Acordo com Líbano é "duro golpe" para Irão e Hezbollah
O primeiro-ministro de Israel, Benjamin Netanyahu, disse hoje que o acordo alcançado na sexta-feira com o Líbano é «um duro golpe» para o Irão e para o grupo xiita Hezbollah. «O governo libanês mostrou coragem. Os Estados Unidos e o Líbano reconheceram o nosso direito de manter uma zona de segurança enquanto existir uma ameaça», afirmou Netanyahu, numa reação pública depois da assinatura do acordo, em Washington, pelos embaixadores dos dois países.
Na sexta-feira, o secretário de Estado norte-americano, Marco Rubio, anunciou que Israel e Líbano tinham assinado um acordo-quadro com o objetivo declarado de preparar o caminho para a «paz e segurança duradouras» entre os dois países.
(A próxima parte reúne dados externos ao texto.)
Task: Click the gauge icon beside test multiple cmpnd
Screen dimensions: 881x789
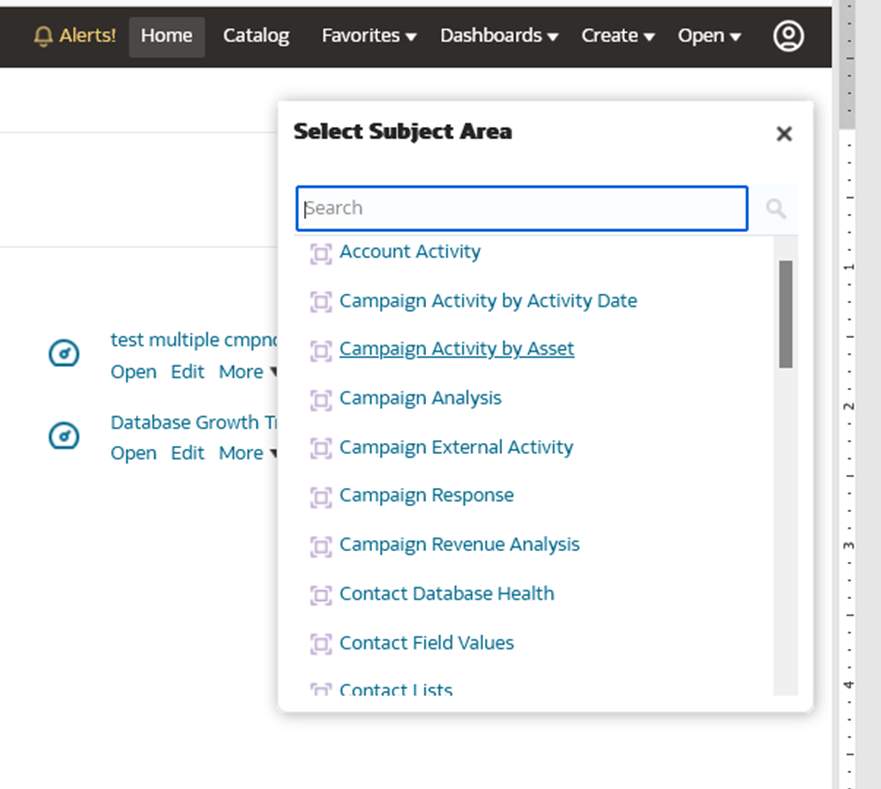Action: click(x=63, y=353)
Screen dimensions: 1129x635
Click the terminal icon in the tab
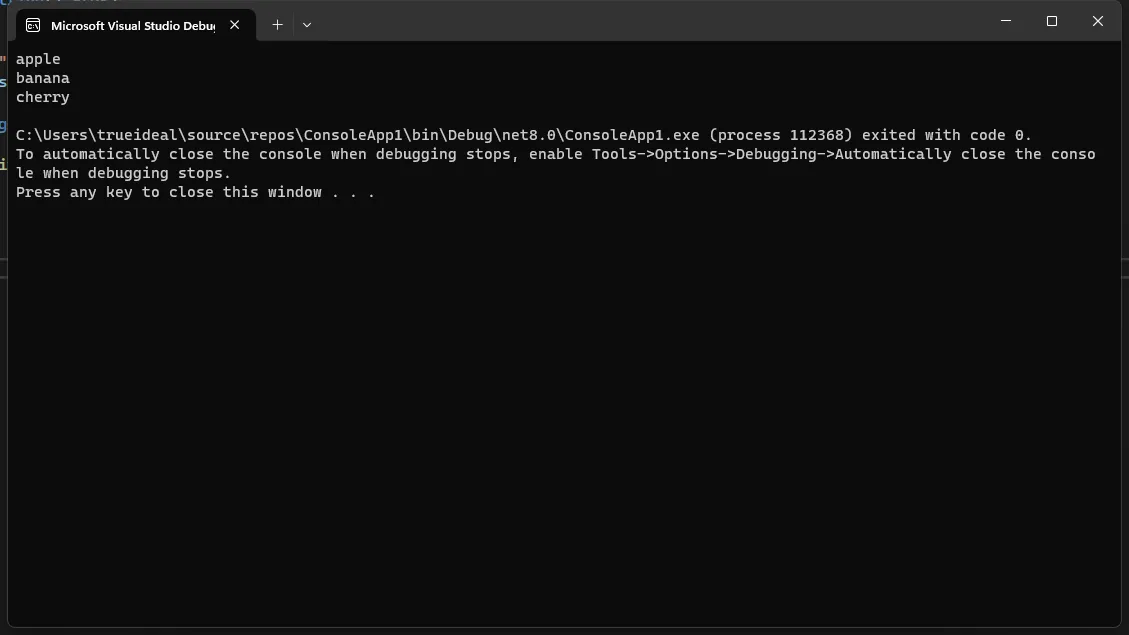point(33,25)
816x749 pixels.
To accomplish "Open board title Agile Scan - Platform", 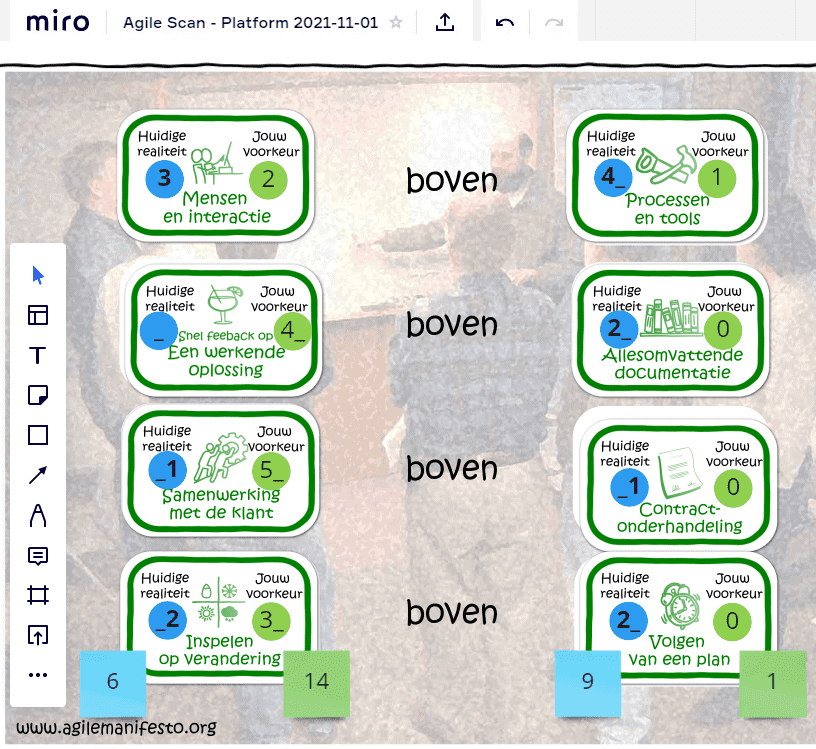I will click(x=250, y=22).
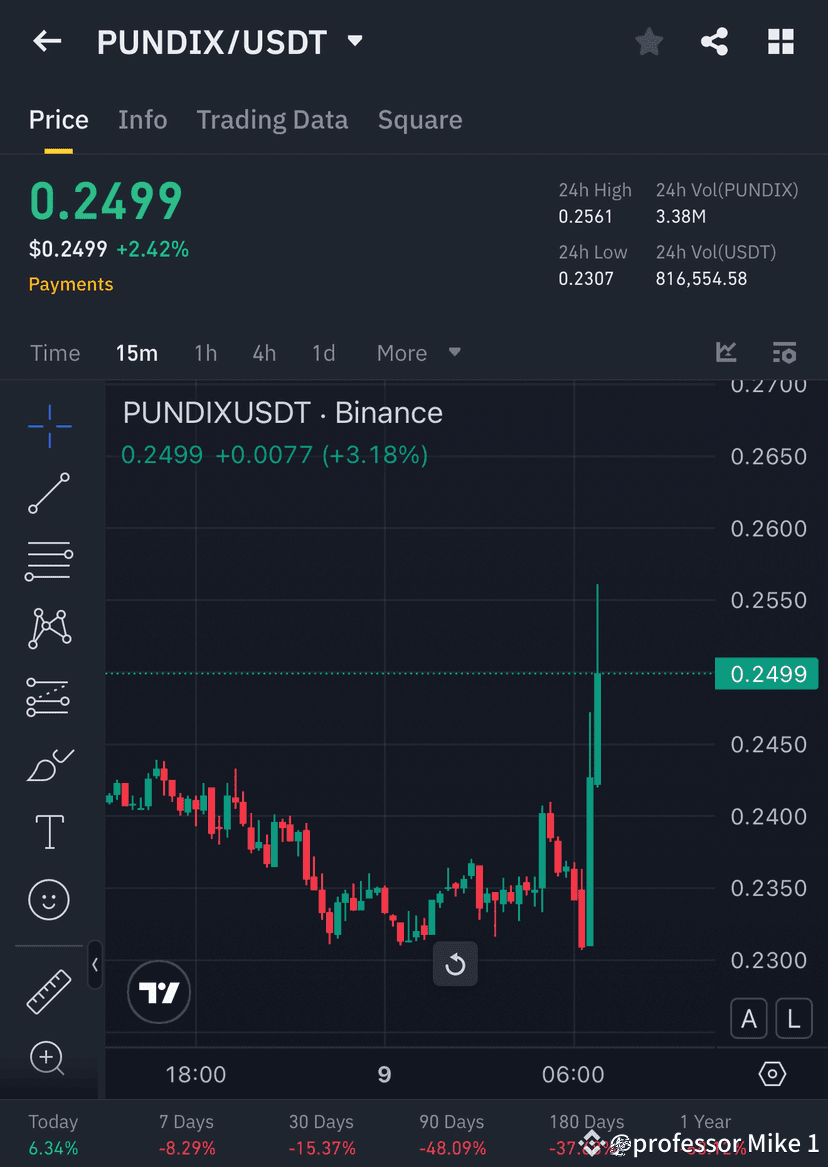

Para Benjamin Netanyahu, com este acordo, Israel, Líbano e os Estados Unidos estão a dizer ao Irão: «Isto não é da vossa conta. Não têm qualquer estatuto, participação ou papel aqui. Nem vocês, nem o Hezbollah, nem qualquer grupo terrorista», disse.
Israel vai, no entanto, permitir que o exército libanês assuma o controlo de «duas zonas piloto», uma a sul do rio Litani e outra a norte, a cerca de 30 quilómetros da fronteira entre os dois países.
Desde 2 de março, pelo menos 4.240 pessoas morreram e cerca de 12.200 ficaram feridas, de acordo com a última atualização do Ministério da Saúde libanês, em resultado dos ataques israelitas, que causaram também acima de um milhão de deslocados.